The Atlanta Beltline is one of the largest sustainable development projects underway in the United States.
More than $450 million has been invested in the project that is repurposing 22 miles of old railroad beds that circle Atlanta, but this project did not start from a government initiative, nor did it have large corporate backing at its infancy.
This was a grassroots movement, born from the master’s thesis of Georgia Tech graduate Ryan Gravel.
Gravel, who recently delivered a TED Talk in New York, will present “Where We Want to Live: Reclaiming Infrastructure for a New Generation” at the 17th annual Alabama Commercial Real Estate Conference and Expo. ACREcon 2017 will take place at The Club atop Red Mountain in Birmingham on Feb. 10.
Gravel said he was taken by surprise when he was contacted about the TED Talk. “Usually when you do a TED Talk, you have time to prepare for it,” Gravel said. “They give you literally months in advance. You’re aware of it, and you rehearse with them and there’s a script, because they want it to be really good. But they called me on a Thursday and asked me if I would do it on the following Wednesday in New York.”

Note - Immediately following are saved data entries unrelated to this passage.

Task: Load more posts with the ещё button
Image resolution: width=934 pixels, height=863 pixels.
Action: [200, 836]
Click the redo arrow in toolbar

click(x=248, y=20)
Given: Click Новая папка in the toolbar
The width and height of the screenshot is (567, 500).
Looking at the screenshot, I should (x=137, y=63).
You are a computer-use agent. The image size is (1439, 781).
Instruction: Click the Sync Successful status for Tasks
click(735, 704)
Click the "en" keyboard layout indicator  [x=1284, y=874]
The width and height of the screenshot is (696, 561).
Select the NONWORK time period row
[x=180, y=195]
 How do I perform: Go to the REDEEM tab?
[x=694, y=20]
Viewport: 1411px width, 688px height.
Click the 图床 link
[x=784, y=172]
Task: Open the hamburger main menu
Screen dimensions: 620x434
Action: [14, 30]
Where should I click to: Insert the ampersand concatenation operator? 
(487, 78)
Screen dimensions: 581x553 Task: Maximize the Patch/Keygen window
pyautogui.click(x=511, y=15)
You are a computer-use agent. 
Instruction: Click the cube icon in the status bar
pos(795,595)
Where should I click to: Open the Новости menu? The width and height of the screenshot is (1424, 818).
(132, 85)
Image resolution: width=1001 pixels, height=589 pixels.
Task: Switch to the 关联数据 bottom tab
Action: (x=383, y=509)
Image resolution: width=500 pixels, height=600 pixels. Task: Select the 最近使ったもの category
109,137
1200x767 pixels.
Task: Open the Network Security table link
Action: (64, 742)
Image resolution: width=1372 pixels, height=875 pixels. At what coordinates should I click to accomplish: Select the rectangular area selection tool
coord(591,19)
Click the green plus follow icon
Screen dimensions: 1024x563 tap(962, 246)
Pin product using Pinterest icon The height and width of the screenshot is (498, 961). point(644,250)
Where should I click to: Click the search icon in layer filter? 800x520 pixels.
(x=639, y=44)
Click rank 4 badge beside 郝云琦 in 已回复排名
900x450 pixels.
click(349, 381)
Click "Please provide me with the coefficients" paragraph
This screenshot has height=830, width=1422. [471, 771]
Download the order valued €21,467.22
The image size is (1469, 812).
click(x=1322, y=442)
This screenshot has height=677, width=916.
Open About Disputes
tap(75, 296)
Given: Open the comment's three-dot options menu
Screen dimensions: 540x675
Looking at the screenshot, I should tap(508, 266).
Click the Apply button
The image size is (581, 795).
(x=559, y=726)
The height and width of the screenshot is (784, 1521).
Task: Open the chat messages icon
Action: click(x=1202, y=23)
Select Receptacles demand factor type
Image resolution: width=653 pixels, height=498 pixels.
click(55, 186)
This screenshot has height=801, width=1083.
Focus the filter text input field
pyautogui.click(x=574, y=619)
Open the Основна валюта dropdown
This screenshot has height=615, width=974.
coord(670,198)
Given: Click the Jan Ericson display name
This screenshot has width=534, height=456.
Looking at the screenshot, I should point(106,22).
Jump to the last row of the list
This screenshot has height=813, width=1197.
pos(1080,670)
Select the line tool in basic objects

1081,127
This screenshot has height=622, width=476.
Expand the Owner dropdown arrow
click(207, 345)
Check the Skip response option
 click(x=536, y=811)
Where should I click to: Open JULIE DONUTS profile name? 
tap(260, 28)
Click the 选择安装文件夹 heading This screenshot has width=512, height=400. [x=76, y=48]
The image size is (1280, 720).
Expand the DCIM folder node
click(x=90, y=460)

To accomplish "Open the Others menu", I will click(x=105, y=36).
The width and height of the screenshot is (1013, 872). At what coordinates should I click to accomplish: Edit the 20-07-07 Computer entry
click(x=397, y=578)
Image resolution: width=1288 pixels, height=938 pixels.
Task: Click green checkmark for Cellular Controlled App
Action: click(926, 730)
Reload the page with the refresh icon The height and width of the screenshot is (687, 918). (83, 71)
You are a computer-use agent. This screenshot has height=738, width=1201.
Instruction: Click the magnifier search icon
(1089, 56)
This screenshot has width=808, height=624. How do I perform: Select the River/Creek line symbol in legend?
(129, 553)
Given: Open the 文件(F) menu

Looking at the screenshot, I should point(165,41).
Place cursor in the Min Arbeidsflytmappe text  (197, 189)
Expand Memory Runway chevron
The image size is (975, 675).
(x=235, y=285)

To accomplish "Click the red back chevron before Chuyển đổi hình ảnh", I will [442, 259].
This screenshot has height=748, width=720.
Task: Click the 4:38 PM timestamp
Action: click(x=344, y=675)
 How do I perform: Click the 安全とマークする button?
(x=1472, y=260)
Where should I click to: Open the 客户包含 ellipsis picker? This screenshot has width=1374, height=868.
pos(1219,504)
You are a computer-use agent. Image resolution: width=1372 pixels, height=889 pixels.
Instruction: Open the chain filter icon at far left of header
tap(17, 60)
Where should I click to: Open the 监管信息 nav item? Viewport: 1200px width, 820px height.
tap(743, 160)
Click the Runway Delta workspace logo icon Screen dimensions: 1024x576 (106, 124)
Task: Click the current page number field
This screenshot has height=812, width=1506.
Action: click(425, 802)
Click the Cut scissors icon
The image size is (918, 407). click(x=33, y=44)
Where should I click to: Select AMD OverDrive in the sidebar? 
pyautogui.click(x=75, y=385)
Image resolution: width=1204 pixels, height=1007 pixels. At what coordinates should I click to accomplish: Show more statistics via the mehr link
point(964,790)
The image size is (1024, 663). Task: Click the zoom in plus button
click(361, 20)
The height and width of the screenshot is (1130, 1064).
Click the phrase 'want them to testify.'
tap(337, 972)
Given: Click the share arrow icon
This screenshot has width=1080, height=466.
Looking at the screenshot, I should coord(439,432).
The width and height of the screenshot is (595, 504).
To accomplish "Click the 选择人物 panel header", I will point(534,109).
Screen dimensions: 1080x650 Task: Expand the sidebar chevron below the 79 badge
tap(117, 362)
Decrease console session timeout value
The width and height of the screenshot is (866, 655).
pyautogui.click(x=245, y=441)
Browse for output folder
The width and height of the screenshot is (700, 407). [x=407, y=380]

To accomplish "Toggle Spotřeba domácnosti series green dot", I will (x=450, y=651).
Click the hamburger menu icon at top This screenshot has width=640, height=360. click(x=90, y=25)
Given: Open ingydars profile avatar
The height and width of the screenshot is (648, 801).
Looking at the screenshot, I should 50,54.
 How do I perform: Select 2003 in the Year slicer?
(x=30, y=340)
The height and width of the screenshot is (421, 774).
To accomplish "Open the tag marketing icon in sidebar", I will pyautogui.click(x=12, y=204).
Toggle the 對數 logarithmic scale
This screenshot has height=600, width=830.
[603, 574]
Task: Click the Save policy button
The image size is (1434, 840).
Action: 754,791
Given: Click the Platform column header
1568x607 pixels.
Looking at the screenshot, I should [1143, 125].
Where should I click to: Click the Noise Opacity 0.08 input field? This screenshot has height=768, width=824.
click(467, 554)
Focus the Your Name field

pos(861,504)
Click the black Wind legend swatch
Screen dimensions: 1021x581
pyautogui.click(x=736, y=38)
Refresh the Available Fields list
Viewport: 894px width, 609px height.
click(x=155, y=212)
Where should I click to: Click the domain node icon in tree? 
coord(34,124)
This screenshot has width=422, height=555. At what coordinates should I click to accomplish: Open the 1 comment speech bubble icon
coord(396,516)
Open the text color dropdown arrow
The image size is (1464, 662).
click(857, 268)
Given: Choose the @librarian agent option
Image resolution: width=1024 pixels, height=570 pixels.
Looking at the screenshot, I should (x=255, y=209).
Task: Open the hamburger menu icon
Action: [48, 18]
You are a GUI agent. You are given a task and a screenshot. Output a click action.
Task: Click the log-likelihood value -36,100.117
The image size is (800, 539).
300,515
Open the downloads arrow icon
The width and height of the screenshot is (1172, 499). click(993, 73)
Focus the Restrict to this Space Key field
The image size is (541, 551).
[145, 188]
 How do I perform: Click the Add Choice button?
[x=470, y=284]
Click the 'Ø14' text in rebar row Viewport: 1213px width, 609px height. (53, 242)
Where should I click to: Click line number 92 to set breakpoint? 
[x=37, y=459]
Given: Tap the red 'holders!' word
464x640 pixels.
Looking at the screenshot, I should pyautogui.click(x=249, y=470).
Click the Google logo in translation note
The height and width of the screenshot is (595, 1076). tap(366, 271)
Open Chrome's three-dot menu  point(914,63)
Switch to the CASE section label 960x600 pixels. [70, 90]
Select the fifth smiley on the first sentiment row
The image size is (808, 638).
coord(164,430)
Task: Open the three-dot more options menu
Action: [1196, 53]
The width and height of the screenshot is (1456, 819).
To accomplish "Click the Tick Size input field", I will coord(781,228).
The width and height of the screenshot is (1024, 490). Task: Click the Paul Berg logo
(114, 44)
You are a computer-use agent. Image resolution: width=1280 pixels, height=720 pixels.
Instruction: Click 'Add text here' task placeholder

Gravel said his talk in New York centered on affordability. Atlanta, like a lot of cities, is experiencing rapid growth in the center city, and that’s putting a lot of pressure on people who have lower incomes,” Gravel said.
Gravel said the Beltline has served to get the conversation started about affordability in the 45 connecting neighborhoods within the Beltline.
“The vision for the Beltline includes everybody, and it’s accountable to people,” Gravel said. “We have to make sure we’re following through on the policies and the programs that support them.”
“Everywhere I go, there’s something similar happening, where people are reclaiming old infrastructure and underutilized urban land and repurposing it for something else,” Gravel said. “The Beltline definitely came out of a grassroots movement. The only reason we’re building it today is because the people of Atlanta saw a vision for their future and believed in it and worked hard for it.”
Gravel said projects like Rotary Trail are spurred by changes in attitudes from the stakeholders who live in these cities. “There’s a cultural shift in what people want for their lives,” Gravel said. “People are tired of being stuck in traffic and they are tired of the sameness of this world that was created by automobiles. That cultural interest is driving a lot of the economic momentum, a lot of where companies choose to live and where there are lifestyles that people want.”
Gravel said projects like the Beltline can be a catalyst for this kind of change. “It’s a transformative, catalytic project that the residents really bought into,” Gravel said. “We’re only in the early stages of implementation.”